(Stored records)
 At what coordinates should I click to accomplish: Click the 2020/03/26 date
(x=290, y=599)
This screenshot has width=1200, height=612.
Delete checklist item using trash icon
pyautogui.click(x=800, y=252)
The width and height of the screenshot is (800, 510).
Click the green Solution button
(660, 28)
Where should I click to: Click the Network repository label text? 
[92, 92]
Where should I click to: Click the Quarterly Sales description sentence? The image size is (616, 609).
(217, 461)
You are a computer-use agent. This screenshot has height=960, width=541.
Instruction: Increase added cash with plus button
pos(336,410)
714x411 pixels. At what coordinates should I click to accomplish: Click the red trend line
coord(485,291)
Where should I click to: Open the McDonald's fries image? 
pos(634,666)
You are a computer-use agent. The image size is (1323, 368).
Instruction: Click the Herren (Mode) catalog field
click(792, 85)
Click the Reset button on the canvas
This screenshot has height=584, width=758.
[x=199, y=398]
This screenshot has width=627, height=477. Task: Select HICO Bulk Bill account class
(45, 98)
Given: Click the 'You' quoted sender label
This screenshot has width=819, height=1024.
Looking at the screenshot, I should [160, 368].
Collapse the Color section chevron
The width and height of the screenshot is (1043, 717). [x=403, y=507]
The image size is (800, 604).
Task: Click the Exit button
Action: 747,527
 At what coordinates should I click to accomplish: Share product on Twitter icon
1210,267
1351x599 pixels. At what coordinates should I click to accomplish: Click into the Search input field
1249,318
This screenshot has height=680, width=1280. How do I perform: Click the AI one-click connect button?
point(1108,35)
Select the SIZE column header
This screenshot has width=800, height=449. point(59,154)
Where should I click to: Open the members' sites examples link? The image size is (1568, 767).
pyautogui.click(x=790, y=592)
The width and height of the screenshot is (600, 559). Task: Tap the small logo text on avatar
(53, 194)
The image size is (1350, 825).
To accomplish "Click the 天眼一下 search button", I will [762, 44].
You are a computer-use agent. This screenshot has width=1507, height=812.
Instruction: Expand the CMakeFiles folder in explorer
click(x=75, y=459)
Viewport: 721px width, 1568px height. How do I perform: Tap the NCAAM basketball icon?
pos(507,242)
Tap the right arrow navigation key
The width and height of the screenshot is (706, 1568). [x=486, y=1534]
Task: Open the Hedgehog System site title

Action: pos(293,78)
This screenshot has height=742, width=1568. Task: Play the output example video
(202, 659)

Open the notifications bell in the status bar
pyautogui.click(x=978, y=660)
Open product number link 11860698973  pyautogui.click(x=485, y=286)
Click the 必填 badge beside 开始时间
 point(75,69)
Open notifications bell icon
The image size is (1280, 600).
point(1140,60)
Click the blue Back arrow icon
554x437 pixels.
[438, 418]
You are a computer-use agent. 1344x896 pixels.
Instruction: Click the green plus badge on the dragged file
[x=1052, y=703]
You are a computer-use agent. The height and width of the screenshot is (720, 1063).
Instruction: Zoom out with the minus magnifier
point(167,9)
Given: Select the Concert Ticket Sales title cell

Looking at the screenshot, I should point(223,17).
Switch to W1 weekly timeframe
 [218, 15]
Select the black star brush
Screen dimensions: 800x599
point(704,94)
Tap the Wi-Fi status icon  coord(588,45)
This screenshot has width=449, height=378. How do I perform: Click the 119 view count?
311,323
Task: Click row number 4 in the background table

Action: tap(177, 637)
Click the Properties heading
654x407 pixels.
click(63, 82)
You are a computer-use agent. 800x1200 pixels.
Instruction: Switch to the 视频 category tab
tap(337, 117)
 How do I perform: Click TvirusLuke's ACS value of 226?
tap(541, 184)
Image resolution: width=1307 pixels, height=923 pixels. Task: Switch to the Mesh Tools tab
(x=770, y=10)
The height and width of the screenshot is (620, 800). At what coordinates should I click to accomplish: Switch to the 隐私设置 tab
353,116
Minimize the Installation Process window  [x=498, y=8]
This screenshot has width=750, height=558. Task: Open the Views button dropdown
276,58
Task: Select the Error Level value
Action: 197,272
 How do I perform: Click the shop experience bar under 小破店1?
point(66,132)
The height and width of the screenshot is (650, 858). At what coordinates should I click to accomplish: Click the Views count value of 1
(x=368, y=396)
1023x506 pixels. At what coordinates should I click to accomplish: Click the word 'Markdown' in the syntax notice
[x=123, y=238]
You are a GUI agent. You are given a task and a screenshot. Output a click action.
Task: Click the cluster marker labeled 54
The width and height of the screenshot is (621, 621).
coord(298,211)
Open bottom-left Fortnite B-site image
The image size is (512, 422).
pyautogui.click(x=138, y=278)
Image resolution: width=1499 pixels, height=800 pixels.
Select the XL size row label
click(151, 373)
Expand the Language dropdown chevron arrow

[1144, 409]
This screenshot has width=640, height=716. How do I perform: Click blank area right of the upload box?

**TASK TO CARRY OUT**.
What you return must match the records exactly, down to the last line.

**ANSWER TO THIS PROBLEM**.
 At what coordinates should I click to accomplish: Click the 2020/03/26 date
(x=290, y=599)
This screenshot has width=1200, height=612.
Delete checklist item using trash icon
pyautogui.click(x=800, y=252)
The width and height of the screenshot is (800, 510).
Click the green Solution button
(660, 28)
Where should I click to: Click the Network repository label text? 
[92, 92]
Where should I click to: Click the Quarterly Sales description sentence? The image size is (616, 609).
(217, 461)
You are a computer-use agent. This screenshot has height=960, width=541.
Instruction: Increase added cash with plus button
pos(336,410)
714x411 pixels. At what coordinates should I click to accomplish: Click the red trend line
coord(485,291)
Where should I click to: Open the McDonald's fries image? 
pos(634,666)
You are a computer-use agent. The image size is (1323, 368).
Instruction: Click the Herren (Mode) catalog field
click(792, 85)
Click the Reset button on the canvas
This screenshot has height=584, width=758.
[x=199, y=398]
This screenshot has width=627, height=477. Task: Select HICO Bulk Bill account class
(45, 98)
Given: Click the 'You' quoted sender label
This screenshot has width=819, height=1024.
Looking at the screenshot, I should [160, 368].
Collapse the Color section chevron
The width and height of the screenshot is (1043, 717). [x=403, y=507]
The image size is (800, 604).
Task: Click the Exit button
Action: 747,527
 At what coordinates should I click to accomplish: Share product on Twitter icon
1210,267
1351x599 pixels. At what coordinates should I click to accomplish: Click into the Search input field
1249,318
This screenshot has height=680, width=1280. How do I perform: Click the AI one-click connect button?
point(1108,35)
Select the SIZE column header
This screenshot has width=800, height=449. point(59,154)
Where should I click to: Open the members' sites examples link? The image size is (1568, 767).
pyautogui.click(x=790, y=592)
The width and height of the screenshot is (600, 559). Task: Tap the small logo text on avatar
(53, 194)
The image size is (1350, 825).
To accomplish "Click the 天眼一下 search button", I will [762, 44].
You are a computer-use agent. This screenshot has width=1507, height=812.
Instruction: Expand the CMakeFiles folder in explorer
click(x=75, y=459)
Viewport: 721px width, 1568px height. How do I perform: Tap the NCAAM basketball icon?
pos(507,242)
Tap the right arrow navigation key
The width and height of the screenshot is (706, 1568). [x=486, y=1534]
Task: Open the Hedgehog System site title

Action: pos(293,78)
This screenshot has height=742, width=1568. Task: Play the output example video
(202, 659)

Open the notifications bell in the status bar
pyautogui.click(x=978, y=660)
Open product number link 11860698973  pyautogui.click(x=485, y=286)
Click the 必填 badge beside 开始时间
 point(75,69)
Open notifications bell icon
The image size is (1280, 600).
point(1140,60)
Click the blue Back arrow icon
554x437 pixels.
[438, 418]
You are a computer-use agent. 1344x896 pixels.
Instruction: Click the green plus badge on the dragged file
[x=1052, y=703]
You are a computer-use agent. The height and width of the screenshot is (720, 1063).
Instruction: Zoom out with the minus magnifier
point(167,9)
Given: Select the Concert Ticket Sales title cell

Looking at the screenshot, I should point(223,17).
Switch to W1 weekly timeframe
 [218, 15]
Select the black star brush
Screen dimensions: 800x599
point(704,94)
Tap the Wi-Fi status icon  coord(588,45)
This screenshot has width=449, height=378. How do I perform: Click the 119 view count?
311,323
Task: Click row number 4 in the background table

Action: tap(177, 637)
Click the Properties heading
654x407 pixels.
click(63, 82)
You are a computer-use agent. 800x1200 pixels.
Instruction: Switch to the 视频 category tab
tap(337, 117)
 How do I perform: Click TvirusLuke's ACS value of 226?
tap(541, 184)
Image resolution: width=1307 pixels, height=923 pixels. Task: Switch to the Mesh Tools tab
(x=770, y=10)
The height and width of the screenshot is (620, 800). At what coordinates should I click to accomplish: Switch to the 隐私设置 tab
353,116
Minimize the Installation Process window  [x=498, y=8]
This screenshot has width=750, height=558. Task: Open the Views button dropdown
276,58
Task: Select the Error Level value
Action: 197,272
 How do I perform: Click the shop experience bar under 小破店1?
point(66,132)
The height and width of the screenshot is (650, 858). At what coordinates should I click to accomplish: Click the Views count value of 1
(x=368, y=396)
1023x506 pixels. At what coordinates should I click to accomplish: Click the word 'Markdown' in the syntax notice
[x=123, y=238]
You are a GUI agent. You are given a task and a screenshot. Output a click action.
Task: Click the cluster marker labeled 54
The width and height of the screenshot is (621, 621).
coord(298,211)
Open bottom-left Fortnite B-site image
The image size is (512, 422).
pyautogui.click(x=138, y=278)
Image resolution: width=1499 pixels, height=800 pixels.
Select the XL size row label
click(151, 373)
Expand the Language dropdown chevron arrow

[1144, 409]
This screenshot has width=640, height=716. How do I perform: Click blank area right of the upload box?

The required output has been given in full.